But the agency warned that the saliva test is not as accurate as the current tests that use blood, and recommended blood tests to confirm the presence of the virus.
The approval was one of two major actions by the agency Friday, the other being an announcement that saline breast implants will be allowed to remain on the market for at least another three years while safety studies are being conducted.
The approval of the saliva test is expected to be welcomed by much of the AIDS community because it provides an option that may encourage more individuals to be tested, particularly those who are reluctant or fearful of having blood drawn.
"Anything that makes it easier to get tested and speeds diagnosis is a good thing," said Dr. Mervyn F. Silverman, president of the American Foundation for AIDS Research.
The test, which will be sold under the brand name of OraSure, is manufactured by Epitope Inc., of Beaverton, Ore. Company officials said they expect the test to be available within six weeks.
It is believed to be the first such test approved by the FDA that uses oral specimens in disease detection. Like the blood test, it detects antibodies to the virus.
The company predicted the technology would be applied in the future to test for additional diseases, such as measles and hepatitis, and to aid in the monitoring or detection of certain therapeutic drugs and drug abuse.
"This is an important day in the fight against AIDS," said Adolph J. Ferro, president and chief executive officer of Epitope. "The availability of OraSure will broaden access to testing for HIV infection. . . . We are determined to bring the product to the broadest possible market as rapidly as we can."

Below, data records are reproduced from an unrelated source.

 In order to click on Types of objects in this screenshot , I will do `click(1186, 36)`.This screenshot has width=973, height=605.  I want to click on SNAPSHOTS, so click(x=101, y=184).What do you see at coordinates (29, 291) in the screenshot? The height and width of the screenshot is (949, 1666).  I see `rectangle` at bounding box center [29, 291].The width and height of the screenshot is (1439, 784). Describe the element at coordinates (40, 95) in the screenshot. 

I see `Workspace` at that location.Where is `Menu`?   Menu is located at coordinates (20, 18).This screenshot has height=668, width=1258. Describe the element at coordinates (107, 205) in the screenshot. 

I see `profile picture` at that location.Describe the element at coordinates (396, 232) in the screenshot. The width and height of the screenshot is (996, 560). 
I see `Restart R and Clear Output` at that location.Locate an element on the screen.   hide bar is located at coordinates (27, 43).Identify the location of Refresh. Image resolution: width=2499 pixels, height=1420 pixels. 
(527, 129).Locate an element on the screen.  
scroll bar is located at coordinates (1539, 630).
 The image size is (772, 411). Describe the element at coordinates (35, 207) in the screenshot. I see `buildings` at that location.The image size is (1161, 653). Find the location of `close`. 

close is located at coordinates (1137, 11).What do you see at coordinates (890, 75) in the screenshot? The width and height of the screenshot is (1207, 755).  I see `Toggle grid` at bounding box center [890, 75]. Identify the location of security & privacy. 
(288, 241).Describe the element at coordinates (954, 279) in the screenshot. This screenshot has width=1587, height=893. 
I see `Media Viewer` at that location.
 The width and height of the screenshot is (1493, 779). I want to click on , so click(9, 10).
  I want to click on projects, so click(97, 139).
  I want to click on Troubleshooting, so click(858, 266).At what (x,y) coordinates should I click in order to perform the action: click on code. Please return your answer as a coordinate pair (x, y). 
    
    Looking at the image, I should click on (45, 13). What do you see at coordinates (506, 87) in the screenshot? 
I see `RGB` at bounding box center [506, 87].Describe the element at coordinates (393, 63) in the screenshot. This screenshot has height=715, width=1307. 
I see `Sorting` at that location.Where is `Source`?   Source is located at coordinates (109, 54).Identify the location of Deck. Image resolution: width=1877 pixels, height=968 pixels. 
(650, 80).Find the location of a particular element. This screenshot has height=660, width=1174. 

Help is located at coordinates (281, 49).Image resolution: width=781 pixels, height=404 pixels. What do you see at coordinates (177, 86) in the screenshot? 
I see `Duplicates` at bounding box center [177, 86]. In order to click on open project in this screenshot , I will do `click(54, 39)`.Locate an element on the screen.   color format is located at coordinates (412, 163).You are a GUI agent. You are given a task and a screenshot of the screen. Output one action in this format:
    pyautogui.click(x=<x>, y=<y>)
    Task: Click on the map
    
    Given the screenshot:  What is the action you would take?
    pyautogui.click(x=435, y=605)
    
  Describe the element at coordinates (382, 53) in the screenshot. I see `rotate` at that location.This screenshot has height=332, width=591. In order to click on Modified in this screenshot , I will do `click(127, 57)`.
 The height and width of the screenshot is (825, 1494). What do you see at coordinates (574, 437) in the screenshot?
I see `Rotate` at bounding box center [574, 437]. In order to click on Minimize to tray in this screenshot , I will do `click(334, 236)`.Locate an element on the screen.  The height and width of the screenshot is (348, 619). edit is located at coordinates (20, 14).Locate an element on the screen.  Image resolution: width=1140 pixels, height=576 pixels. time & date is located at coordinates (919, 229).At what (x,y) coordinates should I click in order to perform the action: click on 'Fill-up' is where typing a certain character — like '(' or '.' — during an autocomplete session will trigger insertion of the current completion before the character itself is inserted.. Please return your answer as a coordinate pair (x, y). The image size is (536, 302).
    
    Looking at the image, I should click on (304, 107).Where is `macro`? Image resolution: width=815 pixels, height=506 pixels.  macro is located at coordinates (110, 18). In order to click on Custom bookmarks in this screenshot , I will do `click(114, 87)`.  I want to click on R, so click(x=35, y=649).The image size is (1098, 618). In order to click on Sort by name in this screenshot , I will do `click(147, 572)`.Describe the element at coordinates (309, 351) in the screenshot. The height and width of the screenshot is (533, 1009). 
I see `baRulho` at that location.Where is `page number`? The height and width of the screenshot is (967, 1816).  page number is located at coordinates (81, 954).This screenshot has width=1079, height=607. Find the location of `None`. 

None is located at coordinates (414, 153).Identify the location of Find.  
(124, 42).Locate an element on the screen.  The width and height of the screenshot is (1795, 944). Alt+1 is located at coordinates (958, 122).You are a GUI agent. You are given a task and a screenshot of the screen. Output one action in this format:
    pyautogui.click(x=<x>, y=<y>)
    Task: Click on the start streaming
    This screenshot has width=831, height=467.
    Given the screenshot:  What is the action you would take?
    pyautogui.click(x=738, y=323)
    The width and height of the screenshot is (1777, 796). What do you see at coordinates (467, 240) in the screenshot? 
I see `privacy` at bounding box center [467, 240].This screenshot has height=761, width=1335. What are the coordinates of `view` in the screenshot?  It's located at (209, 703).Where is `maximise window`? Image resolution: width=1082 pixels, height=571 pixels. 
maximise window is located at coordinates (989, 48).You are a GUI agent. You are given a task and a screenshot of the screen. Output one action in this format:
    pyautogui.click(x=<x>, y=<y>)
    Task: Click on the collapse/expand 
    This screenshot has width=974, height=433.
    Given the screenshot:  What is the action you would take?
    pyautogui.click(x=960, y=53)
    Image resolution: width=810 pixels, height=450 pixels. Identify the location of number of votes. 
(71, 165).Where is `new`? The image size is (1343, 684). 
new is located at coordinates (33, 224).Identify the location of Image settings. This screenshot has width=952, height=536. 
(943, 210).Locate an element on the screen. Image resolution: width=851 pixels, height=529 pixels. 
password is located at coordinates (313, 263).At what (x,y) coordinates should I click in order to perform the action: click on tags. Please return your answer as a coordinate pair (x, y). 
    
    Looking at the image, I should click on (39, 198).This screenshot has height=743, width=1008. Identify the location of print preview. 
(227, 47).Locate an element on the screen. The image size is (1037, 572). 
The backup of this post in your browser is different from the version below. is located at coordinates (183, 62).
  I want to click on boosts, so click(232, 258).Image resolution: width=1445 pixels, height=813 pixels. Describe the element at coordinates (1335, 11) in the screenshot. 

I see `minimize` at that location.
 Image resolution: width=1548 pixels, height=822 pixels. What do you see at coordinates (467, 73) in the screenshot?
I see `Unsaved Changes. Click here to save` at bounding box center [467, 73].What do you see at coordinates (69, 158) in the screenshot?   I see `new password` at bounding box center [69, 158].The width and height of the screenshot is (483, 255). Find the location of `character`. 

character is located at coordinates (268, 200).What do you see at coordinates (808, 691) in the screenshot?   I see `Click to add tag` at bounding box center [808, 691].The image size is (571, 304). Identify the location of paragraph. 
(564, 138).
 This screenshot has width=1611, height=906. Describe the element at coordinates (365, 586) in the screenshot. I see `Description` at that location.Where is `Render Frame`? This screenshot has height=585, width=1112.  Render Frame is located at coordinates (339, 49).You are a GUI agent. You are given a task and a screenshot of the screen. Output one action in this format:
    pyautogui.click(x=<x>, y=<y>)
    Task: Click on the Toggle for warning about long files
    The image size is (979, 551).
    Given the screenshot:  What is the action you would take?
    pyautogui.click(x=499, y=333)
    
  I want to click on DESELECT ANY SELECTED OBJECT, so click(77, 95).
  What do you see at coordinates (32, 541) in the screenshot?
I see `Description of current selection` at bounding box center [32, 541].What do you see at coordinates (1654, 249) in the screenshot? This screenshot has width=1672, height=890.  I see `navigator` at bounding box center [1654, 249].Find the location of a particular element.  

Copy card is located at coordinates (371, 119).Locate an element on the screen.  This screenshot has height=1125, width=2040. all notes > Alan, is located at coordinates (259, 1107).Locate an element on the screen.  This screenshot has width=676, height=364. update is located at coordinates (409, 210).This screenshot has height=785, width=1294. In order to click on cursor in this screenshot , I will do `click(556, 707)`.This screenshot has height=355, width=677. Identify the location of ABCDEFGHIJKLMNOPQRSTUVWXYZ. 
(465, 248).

The test must be administered by physicians, and is not available for home use, said the FDA, which is still deliberating whether to approve a home collection blood AIDS test kit.
However, Ferro said the company eventually hopes to apply for FDA approval to market the test over-the-counter for home use collection of specimens, should the concept of home collection be sanctioned by the agency.
In this scenario, the test results are not actually obtained in the home. An individual would collect a sample at home, whether blood or saliva, but it would still be sent to a laboratory for analysis. Advocates of home collection say it would help those who wish to avoid having to visit a physician or a clinic in person.
The OraSure device consists of an absorbent pad mounted on a lollipop-style plastic stick. The pad, which is treated with a proprietary salt solution to enhance collection of antibodies in the oral cavity, is placed between the lower cheek and gum for two minutes. The fluid specimen is then placed in a sealed vial that contains a preservative solution and sent to a lab for analysis.
"It is a non-invasive form of testing," Ferro said. "There is no danger of a needle-stick accident. It is relatively easy to obtain a specimen. The services of a trained phlebotomist are not required. As a result, we believe OraSure will be less costly to use."
The cost of the device will be about $2 to $4 a unit, excluding the laboratory analysis, Ferro said. He estimated that lab costs will add an additional $3 to $15 a test. The standard blood tests that detect HIV antibodies cost about $30.
The FDA cautioned that the saliva test may miss one or two infected individuals per 100 infected people tested, and may also result in false positives at the same rate in the uninfected. For this reason, the agency recommended that those who test positive by saliva undergo confirmatory blood tests to establish true infection.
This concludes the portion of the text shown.